Task description
The chef test forum thread below is followed by some records. List the username of every poster in the thread, in the order the posts appear.

Selected extract
════

# Chef test



## shamrock chef (Nov 20, 2001)

I'm looking for info on what Chefs are looking for in a Chef test.
I assume its knife skill , taste and presentation. 
Any help is welcomed.


----------



## foodpump (Oct 10, 2005)

Actually, everything


Did the applicant understand his/her instructions?. 
Does he make the most out of the ingredients? 
Knows how to use equipment? 
If not, is he embarassed to ask how? (Don't be afraid to ask, O.K.? )
Gets along with other staff?

CAN WORK CLEAN AND TIDY?!!!!!!!

Performs well under pressure?
Understands basic hygiene?
Cleans up after cooking?


----------



## greyeaglem (Apr 17, 2006)

Everything Pump says plus: Can you follow a recipe without putting your own twist on it? (If you want to "twist it", buy your own place.)? If you are applying for a job as a chef, can you at least make chicken noodle soup? I am so tired of hearing "We hired a new cook, you need to train him." Here comes a guy with three rings in his lip (I have come to the conclusion that anyone with a lip ring is worthless) whose first act is to put his iPod in the radio and ask me what kind of music I want to hear (Answer: Nothing on your iPod, and that's not why you're here.) So it all comes down in the end to he and his stoner friends were listening to what they call music one night and he made some sandwiches that you know were like really great and his friends were like saying it was really awesome and he should like be a chef and could get his own TV show, so he like did us a favor and applied here and the H.R. person like really liked his new tatoo, and so now here he is and he's going to show me how I should cook. I know this turned into a rant, but I'm not sorry because I'm sure if this is how it goes for me, others are suffering too. And the answer to your question is not so much do you have knife skills (mine were always weak) but do you have enough sense to peel an onion before you chop it (not kidding) and have enough sense to put it in a new container instead of on top of the old onions. I would like to see a common sense test. Example: Multiple choice question; The deep fryer needs oil added. You only have enough to add half of what you need. You should A)Empty the container and call it good, B)Empty the container you have, get a new one and add the rest from that, or C)Re-program your iPod, flirt with the cute waitress and hope the fryer doesn't catch fire. They'd pick C.


----------



## ed buchanan (May 29, 2006)

Most of the testing I have had assumed I had knife skills and was aware of various termonology., and use all the equipment. I walked into a fully stocked commercial kitchen and in front of me a table. On the table about 25 -30 different items(foods and ingredients}. I was presented with a menu and told I had 3 hours to make 3 courses for 4 people. 
That was it, I presented the dishes to them , they asked me some questions about the items, said thank you, I went home. I was notified in a few days that I had the position and an appointment was set up for more particulars.(starting dates, hours, salary etc.) About every 20 minutes a proctor came into room and looked at area I was working in. He had a clipboard and jotted things down.


----------



## jbd (Mar 17, 2008)

Very well done "rant"  It is the primary reason I have not returned to the kitchen.


----------



## m.d.hughes (Apr 28, 2007)

You may find a black box as well, though I do like the idea of chicken soup and the ability to follow a recipe, I guess it would depend on the job that is being applied for.

════

Raw data
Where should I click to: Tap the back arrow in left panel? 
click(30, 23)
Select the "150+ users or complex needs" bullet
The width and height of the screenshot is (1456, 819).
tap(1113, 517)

════

Response area
1. shamrock chef
2. foodpump
3. greyeaglem
4. ed buchanan
5. jbd
6. m.d.hughes